Andy Mallon: Exactly. We never quite figured out why that would affect the failover, since in synchronous replication, regardless of whether it’s written to disk, whether it’s been checkpointed, if it’s committed, then that transaction exists on both servers. It’s synchronous. We couldn’t quite figure out how being in synchronous mode depended on it being checkpointed, but we did find that our overall failover time was just a little bit quicker. That could be one of those side effect-type of things, where checkpointing also make X, Y, Z happen, and X, Y, Z was the reason why it was faster. That was our shortcut for figuring it out, just as anecdotal evidence.
Steve Stedman: Back on the five nines comment there, Carlos, one of those with log shipping, is that it’s very unlikely that you would be able to keep a five nines environment with log shipping.
Carlos Chacon: That’s necessarily the purpose for log shipping. If you’re looking for that, that’s not really a candidate.
Steve Stedman: Right. The reason for that is that normally, when a failure occurs with log shipping, it’s a manual process to do that activation on the secondary server. Or, you could have it scripted, but it usually requires human intervention to step in and trigger the fact that we’re going to turn on that second server. Most of the time, when a server goes down, somebody has to call you. Or, you get a notification. You have to connect, and make all that happen. Even in the best scenarios, you’re going to be three to four minutes before you can even start the switch over. Sometimes-
Steve Stedman: Sometimes, it’s more like 15 to 20 minutes. Then, that doesn’t even cover the case for being able to have maintenance windows, and things like that, where you have to switch to the other server. Log shipping is certainly not something you want to consider in a five nines environment.

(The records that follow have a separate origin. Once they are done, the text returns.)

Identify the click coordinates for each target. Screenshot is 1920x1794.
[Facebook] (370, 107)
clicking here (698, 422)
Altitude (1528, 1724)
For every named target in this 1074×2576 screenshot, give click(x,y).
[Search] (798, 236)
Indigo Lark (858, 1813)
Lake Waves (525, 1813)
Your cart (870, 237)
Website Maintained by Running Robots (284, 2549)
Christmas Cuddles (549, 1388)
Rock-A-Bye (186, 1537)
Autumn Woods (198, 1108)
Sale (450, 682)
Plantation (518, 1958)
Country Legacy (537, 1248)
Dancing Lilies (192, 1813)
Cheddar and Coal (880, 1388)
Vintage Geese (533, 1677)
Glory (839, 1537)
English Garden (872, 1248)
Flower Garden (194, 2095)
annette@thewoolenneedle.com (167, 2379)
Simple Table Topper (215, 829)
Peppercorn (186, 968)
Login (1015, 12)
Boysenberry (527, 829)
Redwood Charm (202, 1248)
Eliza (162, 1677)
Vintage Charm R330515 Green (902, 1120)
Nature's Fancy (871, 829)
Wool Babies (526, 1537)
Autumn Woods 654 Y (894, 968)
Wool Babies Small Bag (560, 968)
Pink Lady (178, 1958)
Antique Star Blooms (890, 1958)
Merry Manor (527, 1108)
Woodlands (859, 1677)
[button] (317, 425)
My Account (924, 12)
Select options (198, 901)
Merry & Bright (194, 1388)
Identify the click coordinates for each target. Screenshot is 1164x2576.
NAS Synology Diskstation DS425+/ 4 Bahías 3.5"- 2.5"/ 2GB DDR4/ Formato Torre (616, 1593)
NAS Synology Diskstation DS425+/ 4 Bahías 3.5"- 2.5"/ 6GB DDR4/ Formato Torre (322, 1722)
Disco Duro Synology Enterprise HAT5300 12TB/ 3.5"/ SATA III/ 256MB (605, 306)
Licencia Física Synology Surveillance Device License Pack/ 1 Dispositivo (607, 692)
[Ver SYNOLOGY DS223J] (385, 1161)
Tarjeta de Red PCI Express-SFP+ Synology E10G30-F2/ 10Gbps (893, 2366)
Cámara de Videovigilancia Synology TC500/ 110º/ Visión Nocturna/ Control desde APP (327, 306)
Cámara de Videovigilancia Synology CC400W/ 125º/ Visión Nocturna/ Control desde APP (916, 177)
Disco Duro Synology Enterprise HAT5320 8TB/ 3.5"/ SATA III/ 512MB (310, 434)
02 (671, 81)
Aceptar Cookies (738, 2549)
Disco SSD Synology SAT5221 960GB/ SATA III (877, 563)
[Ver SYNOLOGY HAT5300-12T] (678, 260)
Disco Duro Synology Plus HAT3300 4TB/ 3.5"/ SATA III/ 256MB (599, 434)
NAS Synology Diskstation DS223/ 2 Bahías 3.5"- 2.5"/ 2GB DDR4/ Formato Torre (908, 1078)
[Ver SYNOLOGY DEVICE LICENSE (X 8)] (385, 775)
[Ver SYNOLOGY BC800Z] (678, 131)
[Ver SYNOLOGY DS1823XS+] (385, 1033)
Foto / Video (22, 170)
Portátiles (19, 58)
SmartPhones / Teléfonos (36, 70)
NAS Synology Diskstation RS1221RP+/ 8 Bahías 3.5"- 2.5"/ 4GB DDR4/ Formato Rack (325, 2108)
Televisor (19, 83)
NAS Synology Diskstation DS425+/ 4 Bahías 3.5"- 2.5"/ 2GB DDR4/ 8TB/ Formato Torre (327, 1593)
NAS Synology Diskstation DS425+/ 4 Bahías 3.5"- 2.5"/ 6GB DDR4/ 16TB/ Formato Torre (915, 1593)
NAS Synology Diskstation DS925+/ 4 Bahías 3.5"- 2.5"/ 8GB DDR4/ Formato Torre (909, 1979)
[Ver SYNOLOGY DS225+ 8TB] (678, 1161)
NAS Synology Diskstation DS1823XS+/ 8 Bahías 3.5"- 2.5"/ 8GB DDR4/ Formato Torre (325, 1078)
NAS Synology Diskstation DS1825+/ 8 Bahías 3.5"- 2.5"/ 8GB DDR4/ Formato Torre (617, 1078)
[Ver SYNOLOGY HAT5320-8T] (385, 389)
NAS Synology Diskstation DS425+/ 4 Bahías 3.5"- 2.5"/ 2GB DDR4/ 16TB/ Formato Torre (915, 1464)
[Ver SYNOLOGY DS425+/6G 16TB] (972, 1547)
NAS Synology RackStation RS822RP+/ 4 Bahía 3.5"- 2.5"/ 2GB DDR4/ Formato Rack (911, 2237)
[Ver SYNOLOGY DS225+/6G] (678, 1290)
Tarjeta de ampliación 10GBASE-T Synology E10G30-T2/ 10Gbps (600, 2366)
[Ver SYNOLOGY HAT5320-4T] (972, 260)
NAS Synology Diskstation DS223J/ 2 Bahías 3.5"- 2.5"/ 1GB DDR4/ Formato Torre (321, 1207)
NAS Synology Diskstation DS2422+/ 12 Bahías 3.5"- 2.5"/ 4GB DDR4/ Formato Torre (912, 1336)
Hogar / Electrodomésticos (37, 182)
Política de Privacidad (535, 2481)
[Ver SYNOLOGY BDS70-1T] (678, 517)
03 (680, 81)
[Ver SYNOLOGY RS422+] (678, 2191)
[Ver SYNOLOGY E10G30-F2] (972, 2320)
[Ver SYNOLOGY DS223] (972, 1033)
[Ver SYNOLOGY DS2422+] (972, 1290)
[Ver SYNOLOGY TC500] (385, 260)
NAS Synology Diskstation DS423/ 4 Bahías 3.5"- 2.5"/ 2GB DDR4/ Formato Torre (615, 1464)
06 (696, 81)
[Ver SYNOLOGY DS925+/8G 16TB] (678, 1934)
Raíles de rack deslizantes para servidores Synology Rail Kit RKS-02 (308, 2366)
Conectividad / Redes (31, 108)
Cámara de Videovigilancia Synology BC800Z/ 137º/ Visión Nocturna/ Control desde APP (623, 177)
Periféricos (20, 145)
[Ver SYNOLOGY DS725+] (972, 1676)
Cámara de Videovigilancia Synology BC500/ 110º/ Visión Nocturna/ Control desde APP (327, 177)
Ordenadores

Carlos Chacon: I know we really haven’t brought the application into play either, because the log shipping doesn’t provide, necessarily, any logic on top for an application to say, “Oh, I’m A. Oh, now I’m on B. I’m over here.” Then, there’s that logic that you’d have to bake in, as well, if you were going to have an application failover, or switch over, switch databases in that event.
Steve Stedman: The way I’ve made that work is through DNS entries, where you have a single DNS entry that you can change to point to server A, or server B when you do the switch over. Again, that takes time, when you do the DNS change, for that switch over to occur, as well.
Carlos Chacon: Right. You have to wait for the timeout, or whatever, for it to flush and pick up the new address.
Yep. Definitely not a five nines options with log shipping.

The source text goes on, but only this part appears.